System Design: Database Replication (Part 1)

6 min readApr 2, 2020

This is my first blog in the system design series on which I am currently working. So in this blog, we are going to discuss the in-depth details of one of the most important system design principle that is Replication.

I am assuming that you are aware of basic system design terms like Latency, Availability, Fault tolerance, Data throughput, Scalability, Data Consistency, Durability, etc. If not then I will highly recommend reading about them from here or let me know in comments and I’ll try to cover some in my future blogs.

In this blog, we will discuss below-mentioned topics in-depth

What is Replication?
Why do we need Replication?
Types of algorithms for implementing Replication?
Types of Replication strategies with its advantages & disadvantages?
How to handle node outages in Replication?

What is Replication?

Data Replication is the process of storing data in more than one site or node. It is simply copying data from a database from one server to another server.

Why do we need it?

So the first question coming to your mind is why do we need it? So let’s create some scenario which will tell the necessity of it (as necessity is the mother of all inventions :P )

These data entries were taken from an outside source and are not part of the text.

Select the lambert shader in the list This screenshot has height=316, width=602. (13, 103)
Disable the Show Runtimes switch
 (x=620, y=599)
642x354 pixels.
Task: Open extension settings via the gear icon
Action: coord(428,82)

Let’s say If I am the CEO of some e-commerce startup based in the USA. Now I want to cater to orders globally like from people living in Antarctica :P But my servers are running in the USA. So when a user comes to my application and searches an item it gets a lot of time to display the final results on his browser. I don’t think increasing resources on my server is going to solve this problem. Isn’t it?

So what’s the root cause of the problem here?
Yes, You got it right. it’s a network latency issue. So by replication, we can keep data close to the user’s geographic area to reduce latency. Similar things are done by Netflix and Amazon prime video etc that’s why you people can watch HD movies without any buffering delays.

Also, you can check the actual latency numbers here.

Similarly, other problems which replication caters are :

Availability & Fault toleration issues
Data throughput issues

Let’s again consider a real-time scenario. So as a CEO of an e-commerce startup, if my application goes down (Unavailable) then my whole business could get impacted and I could have lost thousands of bucks and can lose the trust of our customers which is very bad these days. Hence we need better Fault tolerance in our system.

Even if my startup gets very much popular like Amazon etc then my server would be handling millions of transactions/queries per second (TPS/QPS). And if my system is not that much scalable then user experience would be deteriorated. The quality of service (QOS) will be very poor. No one would like to visit our application.
Hence we need to make our system more Scalable and need to have better Data throughput.

Types of algorithms for implementing Database Replication?

Single Leader Replication
Multi-Leader Replication
Leaderless Replication

Now let’s discuss the algorithms in detail.

Single Leader Replication (Active-Passive or Master-Slave Replication)

So in leader based architecture, client (application server) requests are sent to leader DB first and after that leader sends the data changes to all of its followers as a part of the replication log.
Whenever a client wants to read data from the database then it can query either leader or any of the follower (Yes there is generally more than just one follower to make the system highly available). However, writes to the database is only accepted on the leader by the client.
Now whenever a follower dies our application will not get impacted as there is not just a single node of data. Our application can read from other followers as well and hence this makes our system highly Read Scalable

Used in: PostgreSQL, MySql, SQL Server, MongoDB, Kafka, etc.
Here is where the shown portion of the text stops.